All the week’s loses occurred on Monday, when markets were moved by news that Russia would re-enter the export market after being out since last year due to drought, and light rain in Western Europe.
Also, domestic crushers were buying little because of weak canola processing profits.
Since then, canola clawed back lost ground on thoughts that not all intended acres in Manitoba and southeastern Saskatchewan would be seeded due to excess moisture.
Canola was also supported by rising soybeans, lifted by similar concerns about late and prevented seeding.
Dry areas of central and western Saskatchewan got welcome showers yesterday and overnight.
Spring wheat futures rose Friday. For the week, Minneapolis wheat was up 1.6 percent while the benchmark CBOT contract dropped 5.7 percent. The Russian news hit Chicago harder because the type of wheat traded there is more similar to Russia’s production. Spring wheat was supported by seeding delays and by flooding in the U.S. that is causing delivery problems.
The U.S. Army Corps of Engineers plans to increase flows on the Missouri River to relieve pressure on upstream reservoirs that are full with runoff and rainwater. That could cause some flooding that might take out some seeded fields in South Dakota, Nebraska and western Iowa.
Corn fell on Friday on forecasts for drier weather in the eastern corn belt that should allow better seeding progress.
Poor profit margins in canola crushing showed up in the weekly report of the Canola Oilseed Processors Association today. It said members crushed 90,830 tonnes of canola in the week ending June 1, down 22 percent from the previous week.
The bad weather affecting seeding allowed crop markets to do better than other commodities and equities, which were burdened all week by bad news about the American economy.
On Friday the U.S. government reported employers hired the fewest number of workers in eight months in May and the unemployment rate rose to 9.1 percent.
Winnipeg (per tonne)
Canola Jul 11 $597.10, up $1.70
Canola Nov 11 $599.80, up 40 cents
Canola Jan 12 $607.60, up 20 cents
Canola Mar 12 $614.20, up 20 cents
The previous day’s best basis was $15 under the July contract according to ICE Futures Canada in Winnipeg.
The July contract’s 14-day Relative Strength Index was 64. The rule of thumb is an RSI of 30 indicates an over sold market and 70 indicates an over bought market.

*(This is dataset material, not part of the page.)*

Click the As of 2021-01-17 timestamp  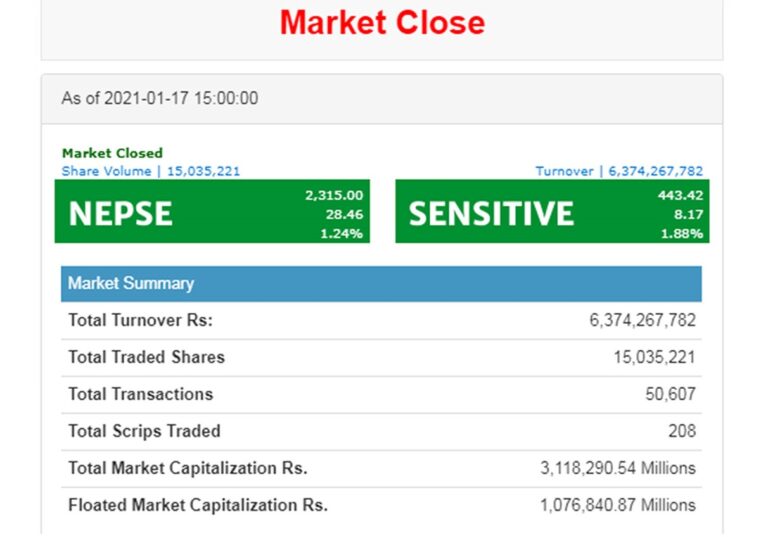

Western Barley Jul 11 $205, unchanged
Chicago (per bushel)
Soybeans Jul 11 $14.145, up 7.5 cents
Soybeans Aug 11 $14.075, up 7.0
Soybeans Nov 11 $13.97, up 4.25
Corn Jul 11 $7.54, down 12.5
Corn Dec 11 $6.8625, down 8.75
Oats Jul 11 $3.78, down 2.0
Oats Dec 11 $3.95, down 0.5
Minneapolis (per bushel)
Spring Wheat Jul 11 $10.605, up 41 cents
Spring Wheat Sep 11 $9.935, up 6.25
Spring Wheat Dec 11 $9.925, up 2.75
Light crude oil nearby futures in New York fell 18 cents to $100.22 US per barrel.
The Canadian dollar at noon was $1.0235 US, up from $1.0211 the previous trading day. The U.S. dollar at noon was 97.70 cents Cdn.
The Toronto Stock Exchange composite index closed down 1.59 points at 13,517.91.
The Standard and Poor’s 500 index fell 12.78 points, or 0.97 percent, to finish unofficially at 1,300.16.
For the week, the TSX composite was down two percent and each of the three major U.S. indexes was down 2.3 percent.